Top of Working data

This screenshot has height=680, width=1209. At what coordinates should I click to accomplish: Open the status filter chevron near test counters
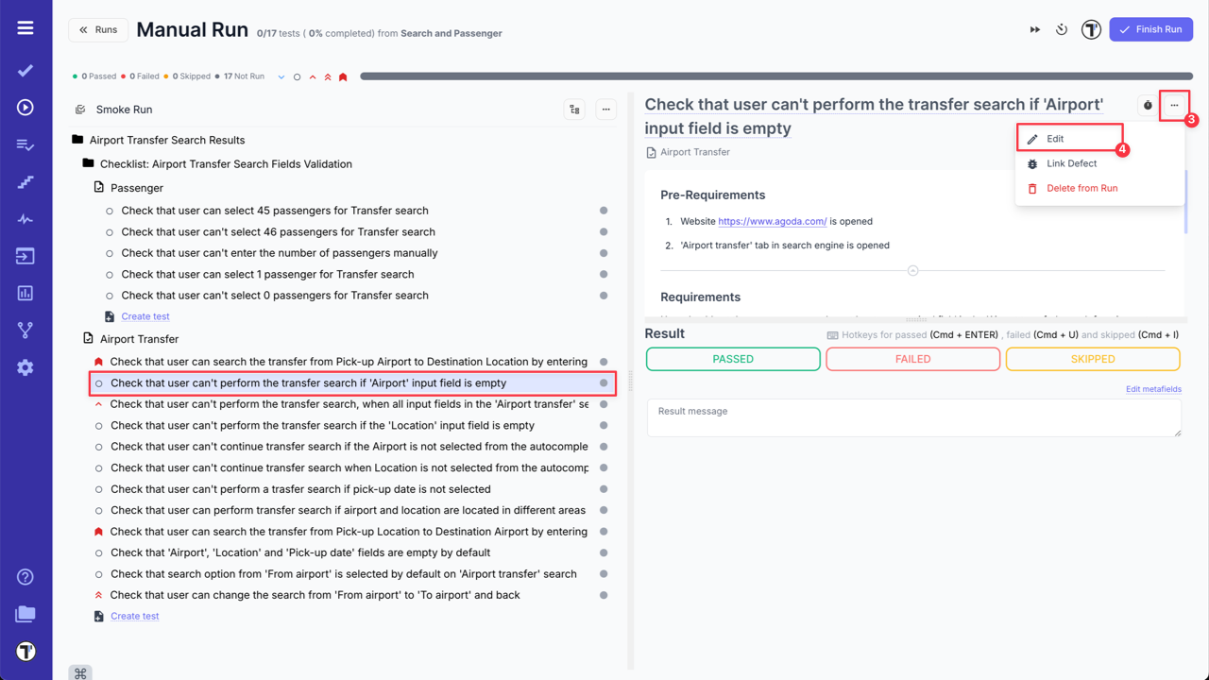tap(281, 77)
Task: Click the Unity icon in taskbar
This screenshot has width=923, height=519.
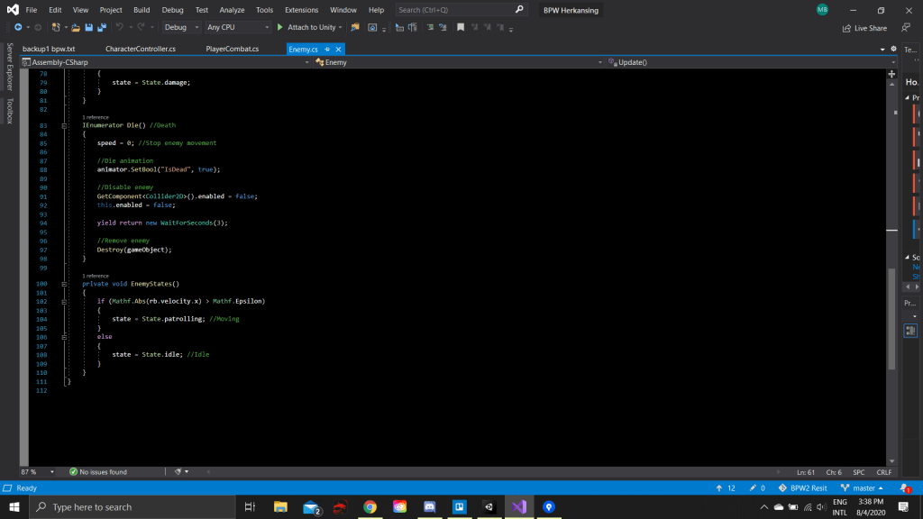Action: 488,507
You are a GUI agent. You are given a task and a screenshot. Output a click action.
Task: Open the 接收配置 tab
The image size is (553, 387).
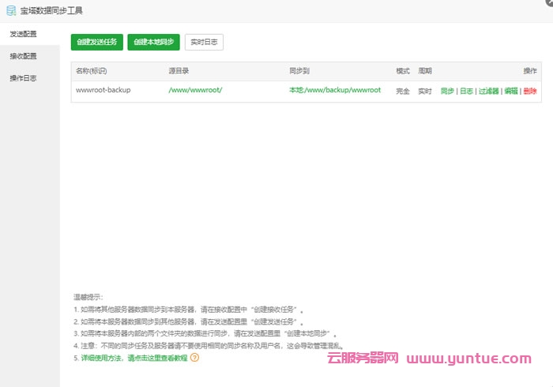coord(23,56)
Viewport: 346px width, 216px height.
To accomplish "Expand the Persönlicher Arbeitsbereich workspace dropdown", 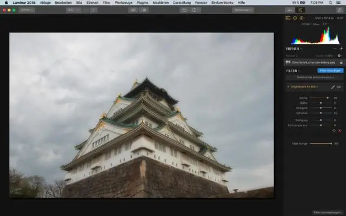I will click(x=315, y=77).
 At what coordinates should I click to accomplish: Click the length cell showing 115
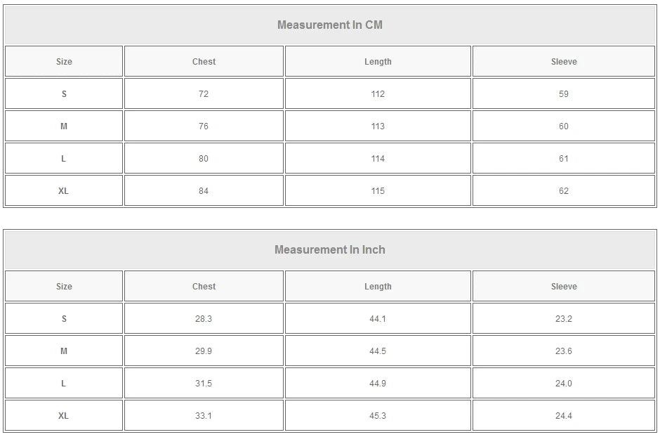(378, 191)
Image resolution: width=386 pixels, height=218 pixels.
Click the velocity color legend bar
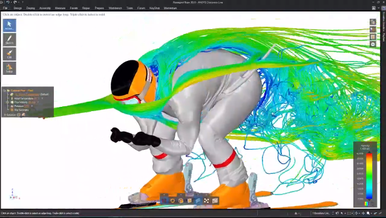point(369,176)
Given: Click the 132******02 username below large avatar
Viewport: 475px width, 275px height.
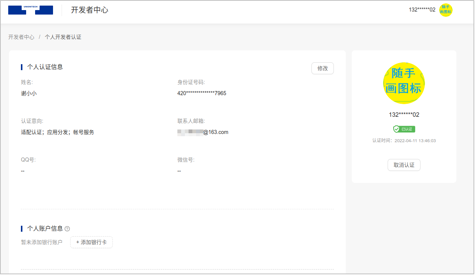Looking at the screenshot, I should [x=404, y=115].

Bottom of Working data

--- Work instruction ---
Would you write out exactly the lines of the data from the one holding "Image resolution: width=386" to the final line, both included, with pictures left out?

--- Solution below ---
Image resolution: width=386 pixels, height=218 pixels.
Click the velocity color legend bar
point(369,176)
Given: Click the 132******02 username below large avatar
Viewport: 475px width, 275px height.
Looking at the screenshot, I should [x=404, y=115].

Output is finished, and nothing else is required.